Auf Händel folgen im Eröffnungskonzert wie damals zwei Solokantaten, kaum bekannte Perlen des Barock. Die Musik des Norddeutschen Franz Tunder (1614–1667) ist unter Organisten zwar bekannt, verschwindet aber dennoch hinter den stilbildenden Komponisten Jan Pieterszoon Sweelinck und Dieterich Buxtehude. Und von Julius Johann Weiland (um 1605–1663) ist nur eine Handvoll Musik überliefert.

«Spass haben und selbstverantwortet Musik machen – so beginnt die Geschichte des ZKO.»

Wie kommt es, dass einer der wesentlichsten Komponisten der ehemaligen UdSSR vergessen ging? Mieczysław Weinberg (1919–1996) hinterliess über 154 Werke, darunter 26 Sinfonien, sieben Opern sowie Gebrauchsmusik für Film, Theater, Radio und Zirkus. Er war mit Dmitri Schostakowitsch freundschaftlich verbunden und entwickelte einen ganz eigenen, in der polnisch-jüdischen Musikkultur wurzelnden Stil.

Weinbergs feingewobene Musik taugte nicht als Bollwerk gegen Hitler und Stalin. Die Motorik etwa der rhythmusbetonten Musik Schostakowitschs geht ihr ab, ihre Botschaft ist verschlüsselter. Sie erscheint gezügelt und durch den gelegentlichen Einsatz von Klezmer und Jazz sanft.

Weinbergs Musik passte in keine der Schubladen und verstummte. Die Renaissance kam 2010 in Fahrt, als die Bregenzer Festspiele Weinbergs Oper «Die Passagierin» zur szenischen Uraufführung brachten. Kann es gelingen, Auschwitz, den zivilisatorischen Jahrhundertbruch, auf der Opernbühne auszustellen? Das Wagnis hatte sich gelohnt. Die meisterhafte Inszenierung gab Weinberg und mit ihm den Opfern die Stimme zurück. «Viele meiner Werke befassen sich mit dem Thema des Krieges. Das war nicht meine eigene Wahl. Es wurde mir von meinem Schicksal diktiert, vom tragischen Schicksal meiner Verwandten.»

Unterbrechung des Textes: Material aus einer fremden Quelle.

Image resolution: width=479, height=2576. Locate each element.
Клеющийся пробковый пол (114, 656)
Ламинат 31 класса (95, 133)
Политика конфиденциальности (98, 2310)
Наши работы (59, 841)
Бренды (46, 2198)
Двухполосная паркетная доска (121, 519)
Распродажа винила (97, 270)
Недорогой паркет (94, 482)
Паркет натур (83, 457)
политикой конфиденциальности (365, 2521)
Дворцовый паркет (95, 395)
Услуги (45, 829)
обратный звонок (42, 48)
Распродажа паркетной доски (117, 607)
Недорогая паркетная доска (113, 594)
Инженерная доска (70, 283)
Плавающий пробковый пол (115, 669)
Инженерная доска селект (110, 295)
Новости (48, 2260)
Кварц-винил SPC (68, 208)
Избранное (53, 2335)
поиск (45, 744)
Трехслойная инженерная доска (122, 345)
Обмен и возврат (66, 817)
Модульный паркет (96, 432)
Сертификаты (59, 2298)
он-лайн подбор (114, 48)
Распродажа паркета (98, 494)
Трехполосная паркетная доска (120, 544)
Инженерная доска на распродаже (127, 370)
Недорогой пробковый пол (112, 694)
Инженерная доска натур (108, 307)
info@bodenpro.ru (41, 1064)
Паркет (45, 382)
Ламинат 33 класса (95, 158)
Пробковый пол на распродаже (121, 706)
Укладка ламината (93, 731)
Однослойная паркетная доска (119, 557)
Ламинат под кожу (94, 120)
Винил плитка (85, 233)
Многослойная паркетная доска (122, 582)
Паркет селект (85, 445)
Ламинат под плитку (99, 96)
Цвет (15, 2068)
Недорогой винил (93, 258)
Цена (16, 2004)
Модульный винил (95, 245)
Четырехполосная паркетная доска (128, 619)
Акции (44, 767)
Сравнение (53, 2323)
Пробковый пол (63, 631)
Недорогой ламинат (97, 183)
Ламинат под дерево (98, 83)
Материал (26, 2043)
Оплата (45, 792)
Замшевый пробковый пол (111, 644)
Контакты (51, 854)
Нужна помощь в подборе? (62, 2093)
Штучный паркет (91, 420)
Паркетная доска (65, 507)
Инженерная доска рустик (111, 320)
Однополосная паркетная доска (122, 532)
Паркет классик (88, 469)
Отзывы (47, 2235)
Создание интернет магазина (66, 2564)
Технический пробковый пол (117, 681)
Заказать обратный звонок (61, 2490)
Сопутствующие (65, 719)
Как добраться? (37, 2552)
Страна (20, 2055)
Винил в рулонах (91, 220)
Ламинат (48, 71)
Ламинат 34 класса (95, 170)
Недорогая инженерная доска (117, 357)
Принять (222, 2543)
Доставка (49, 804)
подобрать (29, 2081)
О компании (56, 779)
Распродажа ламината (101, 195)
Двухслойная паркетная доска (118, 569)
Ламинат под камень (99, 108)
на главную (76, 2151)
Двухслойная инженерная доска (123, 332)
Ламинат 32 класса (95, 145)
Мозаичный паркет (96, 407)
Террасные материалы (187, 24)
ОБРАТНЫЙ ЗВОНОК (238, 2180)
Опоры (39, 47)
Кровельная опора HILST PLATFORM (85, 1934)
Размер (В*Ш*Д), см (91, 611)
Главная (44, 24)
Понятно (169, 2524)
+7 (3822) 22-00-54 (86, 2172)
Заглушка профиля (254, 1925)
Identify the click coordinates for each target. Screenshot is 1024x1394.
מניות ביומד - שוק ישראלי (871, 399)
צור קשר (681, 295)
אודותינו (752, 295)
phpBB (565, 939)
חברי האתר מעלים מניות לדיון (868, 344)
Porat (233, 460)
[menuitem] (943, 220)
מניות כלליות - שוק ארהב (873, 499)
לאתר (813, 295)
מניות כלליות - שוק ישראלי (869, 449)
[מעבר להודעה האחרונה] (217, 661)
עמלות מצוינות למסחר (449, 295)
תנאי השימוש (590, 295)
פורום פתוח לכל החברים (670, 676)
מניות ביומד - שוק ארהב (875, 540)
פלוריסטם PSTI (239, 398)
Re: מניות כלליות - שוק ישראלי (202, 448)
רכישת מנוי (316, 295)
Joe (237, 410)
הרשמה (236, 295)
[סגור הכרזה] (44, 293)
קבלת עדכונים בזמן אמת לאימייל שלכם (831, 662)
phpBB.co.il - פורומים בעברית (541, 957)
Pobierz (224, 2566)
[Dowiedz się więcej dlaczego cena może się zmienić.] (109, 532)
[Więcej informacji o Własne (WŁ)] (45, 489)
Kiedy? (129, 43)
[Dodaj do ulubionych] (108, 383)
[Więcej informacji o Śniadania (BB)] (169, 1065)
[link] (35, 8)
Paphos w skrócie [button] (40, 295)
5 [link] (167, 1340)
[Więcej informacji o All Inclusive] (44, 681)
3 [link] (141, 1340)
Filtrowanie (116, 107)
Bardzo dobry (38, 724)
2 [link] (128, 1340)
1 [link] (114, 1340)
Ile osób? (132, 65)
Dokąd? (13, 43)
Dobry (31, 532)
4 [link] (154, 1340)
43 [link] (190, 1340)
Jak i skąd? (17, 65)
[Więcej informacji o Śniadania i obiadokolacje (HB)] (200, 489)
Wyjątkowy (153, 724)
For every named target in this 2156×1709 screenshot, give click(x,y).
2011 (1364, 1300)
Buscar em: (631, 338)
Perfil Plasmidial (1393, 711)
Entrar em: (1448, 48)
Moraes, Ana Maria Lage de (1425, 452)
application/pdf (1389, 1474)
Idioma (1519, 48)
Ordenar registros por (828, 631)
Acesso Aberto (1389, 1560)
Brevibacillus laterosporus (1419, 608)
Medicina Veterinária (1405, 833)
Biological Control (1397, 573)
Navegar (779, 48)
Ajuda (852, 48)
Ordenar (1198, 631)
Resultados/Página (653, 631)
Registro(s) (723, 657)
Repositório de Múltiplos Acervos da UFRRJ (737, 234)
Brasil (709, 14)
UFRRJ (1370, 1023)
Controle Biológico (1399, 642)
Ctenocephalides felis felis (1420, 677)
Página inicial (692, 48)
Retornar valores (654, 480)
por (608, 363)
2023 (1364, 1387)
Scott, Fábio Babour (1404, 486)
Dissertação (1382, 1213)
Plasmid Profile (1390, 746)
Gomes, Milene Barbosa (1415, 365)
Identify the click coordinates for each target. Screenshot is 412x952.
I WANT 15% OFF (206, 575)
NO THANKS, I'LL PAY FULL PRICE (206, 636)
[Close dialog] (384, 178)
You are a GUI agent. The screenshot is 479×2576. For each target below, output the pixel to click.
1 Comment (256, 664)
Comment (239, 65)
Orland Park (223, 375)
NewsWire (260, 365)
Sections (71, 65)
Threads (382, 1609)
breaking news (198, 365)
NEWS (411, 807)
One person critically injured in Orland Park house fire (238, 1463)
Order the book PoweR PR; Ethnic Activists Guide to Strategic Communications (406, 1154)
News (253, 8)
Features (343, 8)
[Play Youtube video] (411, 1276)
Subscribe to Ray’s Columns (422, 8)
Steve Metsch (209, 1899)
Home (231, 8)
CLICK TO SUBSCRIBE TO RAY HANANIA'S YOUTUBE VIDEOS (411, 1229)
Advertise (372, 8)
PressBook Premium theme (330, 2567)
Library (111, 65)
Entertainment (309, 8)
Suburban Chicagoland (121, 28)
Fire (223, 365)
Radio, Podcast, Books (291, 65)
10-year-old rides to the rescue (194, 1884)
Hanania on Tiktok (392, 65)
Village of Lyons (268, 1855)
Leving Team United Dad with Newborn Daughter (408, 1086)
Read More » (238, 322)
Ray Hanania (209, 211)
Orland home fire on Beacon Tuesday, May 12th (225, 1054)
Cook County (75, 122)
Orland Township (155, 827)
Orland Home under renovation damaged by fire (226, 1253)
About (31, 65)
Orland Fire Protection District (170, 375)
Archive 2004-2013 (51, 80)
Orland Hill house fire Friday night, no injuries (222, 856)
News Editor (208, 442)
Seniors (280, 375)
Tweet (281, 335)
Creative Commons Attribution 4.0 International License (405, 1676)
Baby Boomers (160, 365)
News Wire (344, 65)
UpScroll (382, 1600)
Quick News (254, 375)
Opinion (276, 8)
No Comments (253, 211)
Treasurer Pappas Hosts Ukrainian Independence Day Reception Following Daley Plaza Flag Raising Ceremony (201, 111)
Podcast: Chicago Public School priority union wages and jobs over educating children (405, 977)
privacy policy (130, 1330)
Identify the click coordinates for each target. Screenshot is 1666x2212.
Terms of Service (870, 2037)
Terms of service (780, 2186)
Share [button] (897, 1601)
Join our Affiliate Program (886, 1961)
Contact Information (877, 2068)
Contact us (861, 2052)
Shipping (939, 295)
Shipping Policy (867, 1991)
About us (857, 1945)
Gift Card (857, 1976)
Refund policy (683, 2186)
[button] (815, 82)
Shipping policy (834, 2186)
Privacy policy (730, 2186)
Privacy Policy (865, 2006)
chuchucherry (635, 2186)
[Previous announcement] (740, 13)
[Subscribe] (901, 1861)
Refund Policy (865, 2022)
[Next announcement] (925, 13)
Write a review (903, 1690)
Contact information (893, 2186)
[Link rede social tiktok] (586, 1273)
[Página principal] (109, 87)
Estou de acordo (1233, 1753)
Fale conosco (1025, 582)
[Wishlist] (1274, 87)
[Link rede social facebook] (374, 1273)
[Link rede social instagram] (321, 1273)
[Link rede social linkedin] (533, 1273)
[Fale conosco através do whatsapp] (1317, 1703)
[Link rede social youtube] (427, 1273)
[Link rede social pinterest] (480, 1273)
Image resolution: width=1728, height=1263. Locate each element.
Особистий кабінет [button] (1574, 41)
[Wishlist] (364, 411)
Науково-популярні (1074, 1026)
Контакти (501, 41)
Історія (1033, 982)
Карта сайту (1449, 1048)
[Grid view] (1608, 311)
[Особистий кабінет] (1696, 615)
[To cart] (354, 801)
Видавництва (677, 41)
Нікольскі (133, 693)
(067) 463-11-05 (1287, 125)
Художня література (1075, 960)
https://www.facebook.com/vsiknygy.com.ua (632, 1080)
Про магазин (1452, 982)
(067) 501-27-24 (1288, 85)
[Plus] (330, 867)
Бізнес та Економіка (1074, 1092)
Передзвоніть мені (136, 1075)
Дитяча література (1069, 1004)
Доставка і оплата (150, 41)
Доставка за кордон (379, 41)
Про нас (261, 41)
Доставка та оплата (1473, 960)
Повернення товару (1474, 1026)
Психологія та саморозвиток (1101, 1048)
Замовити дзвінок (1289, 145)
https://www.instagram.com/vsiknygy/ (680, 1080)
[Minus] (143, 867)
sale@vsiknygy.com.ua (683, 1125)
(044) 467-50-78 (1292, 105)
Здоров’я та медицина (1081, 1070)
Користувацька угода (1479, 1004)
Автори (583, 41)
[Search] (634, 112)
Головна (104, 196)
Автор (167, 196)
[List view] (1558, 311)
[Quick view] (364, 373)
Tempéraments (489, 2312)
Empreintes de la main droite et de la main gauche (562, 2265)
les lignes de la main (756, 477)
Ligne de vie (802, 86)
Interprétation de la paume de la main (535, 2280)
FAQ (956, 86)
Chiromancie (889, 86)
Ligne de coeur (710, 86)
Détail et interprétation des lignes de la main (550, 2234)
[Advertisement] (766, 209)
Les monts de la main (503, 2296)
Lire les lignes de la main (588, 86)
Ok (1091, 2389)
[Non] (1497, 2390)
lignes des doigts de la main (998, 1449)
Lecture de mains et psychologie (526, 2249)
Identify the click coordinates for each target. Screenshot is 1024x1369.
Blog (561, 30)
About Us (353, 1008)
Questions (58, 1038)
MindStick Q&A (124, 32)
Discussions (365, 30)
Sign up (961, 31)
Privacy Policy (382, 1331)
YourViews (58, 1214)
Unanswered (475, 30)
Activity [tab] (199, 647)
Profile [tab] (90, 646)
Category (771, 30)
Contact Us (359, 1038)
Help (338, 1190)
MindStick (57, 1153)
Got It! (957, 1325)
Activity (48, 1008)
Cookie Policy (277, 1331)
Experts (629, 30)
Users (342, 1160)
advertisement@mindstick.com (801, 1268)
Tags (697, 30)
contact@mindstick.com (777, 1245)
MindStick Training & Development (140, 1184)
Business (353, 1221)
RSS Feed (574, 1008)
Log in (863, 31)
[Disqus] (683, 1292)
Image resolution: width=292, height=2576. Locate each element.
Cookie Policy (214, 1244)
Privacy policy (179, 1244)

Daniel Hope hat sich auf andere Weise seiner deutschjüdischen Familiengeschichte gestellt. 2007 veröffentlichte er die Spurensuche im Buch «Familienstücke», 2015 folgte mit «Sounds of Hollywood» eine Würdigung der Erfinder der amerikanischen Filmmusik, komponiert von Emigranten aus Europa. An Weinberg erinnert Hope im Rahmen der Saisoneröffnung mit lyrisch ungetrübter Musik aus dem Jahr 1948. Das Concertino ist ein Lied ohne Worte für Violine und Streichorchester.